La querelle, des Anciens et des Modernes, mais aussi celle qui opposait Racine aux proches de Corneille, ne s’arrêta pas là. La Bruyère, élu l’année suivante avec le soutien de Versailles et du clan des Anciens, dénigra si fort dans son discours de réception Corneille que les Modernes s’en plaignirent à la Cour et demandèrent la censure du discours. Quelques mois plus tard, Fontenelle répondit par un libelle opposant encore une fois Corneille et Racine, et attaquant avec violence La Bruyère. Mais le destin le vengea définitivement des mauvaises manières que lui avaient faites La Bruyère. Ce dernier mourut trois ans après son élection alors que Fontenelle eut la satisfaction d’enterrer, durant les deux tiers de siècle de sa vie académique, cent quatorze confrères, dont tous ses ennemis !

Peu d’années plus tard, ce fut au tour de l’Académie des sciences d’élire le géomètre afin qu’il puisse, selon le vœu du Roi, grâce à l’alliance de son savoir scientifique et d’une belle plume, rendre populaires les travaux des académiciens.

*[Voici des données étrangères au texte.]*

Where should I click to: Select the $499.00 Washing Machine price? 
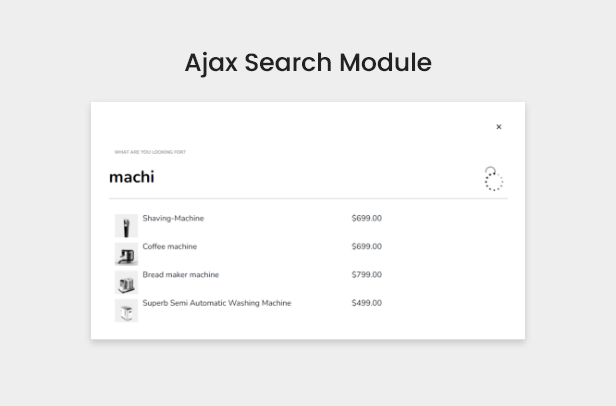tap(367, 303)
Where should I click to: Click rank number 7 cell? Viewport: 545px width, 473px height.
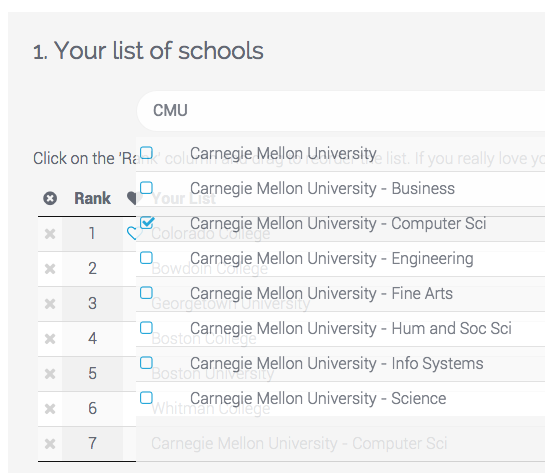pos(92,444)
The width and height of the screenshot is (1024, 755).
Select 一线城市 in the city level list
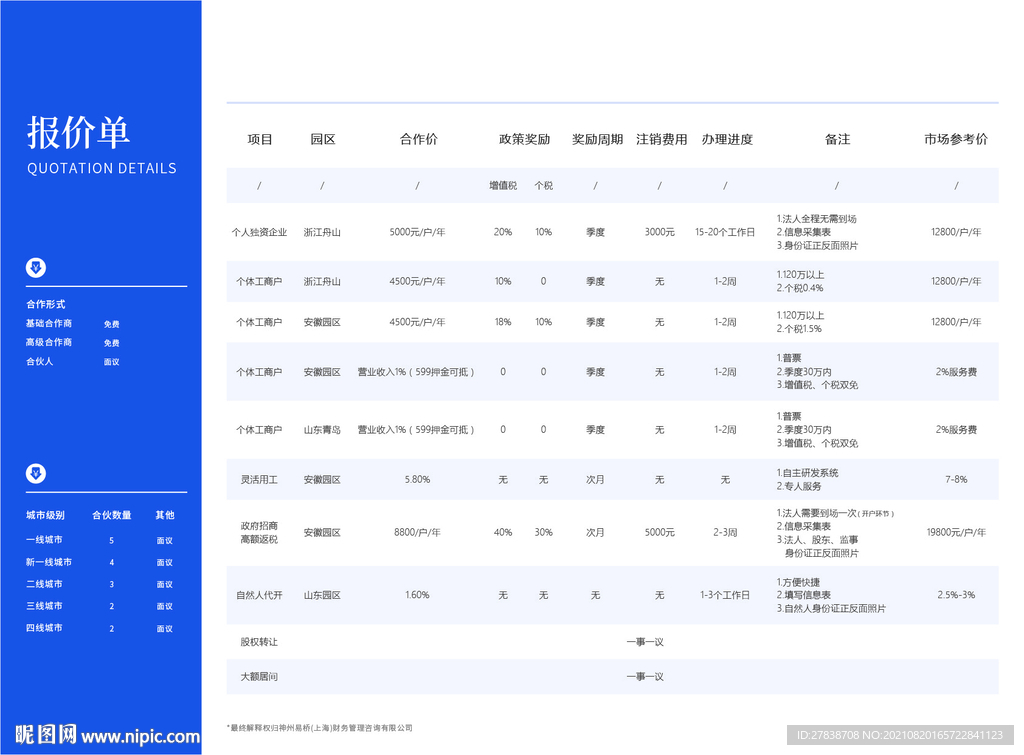(44, 540)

Comment l’homme de lettres Fontenelle est-il devenu l’homme clé de l’Académie des sciences ? Il avait à son actif d’avoir publié en 1685, dans les Nouvelles de la République des Lettres, Une digression d’arithmétique sur le nombre 9 ; et dix ans plus tard rédigé une préface pour l’Analyse des infiniment petits du marquis de L’Hôpital. Ce dernier texte, clair et élégant, le désignait comme l’homme capable de mettre à la portée de tous la connaissance scientifique et les travaux des savants. La science devient alors une sorte de religion nouvelle où la foi dans le progrès continu se coule dans les formes et le vocabulaire traditionnels de la religiosité. Et Fontenelle, malgré une solide réputation de libertin due à sa critique dévastatrice des fables, des prophéties, des superstitions, jouera un rôle considérable dans la naissance de la religion des sciences. Nommé Secrétaire perpétuel de l’Académie des sciences le 28 janvier 1699, il aura pour tâche de rédiger l’histoire de l’Académie des sciences et de faire l’éloge des académiciens disparus. Cette histoire et les soixante-neuf éloges de Fontenelle enrichiront le patrimoine du pays de tout ce qui se fait alors dans le domaine scientifique. Ils constitueront une véritable histoire de la pensée scientifique européenne. C’est par là que Fontenelle a inventé l’histoire des sciences. Voltaire écrira que, grâce à ses éloges, Fontenelle a apporté la respectabilité à la science et Flourens, Secrétaire perpétuel au xixe siècle, ajoutera : « Fontenelle a mis, pour la première fois en France, les savants en lumière et les sciences à la mode. »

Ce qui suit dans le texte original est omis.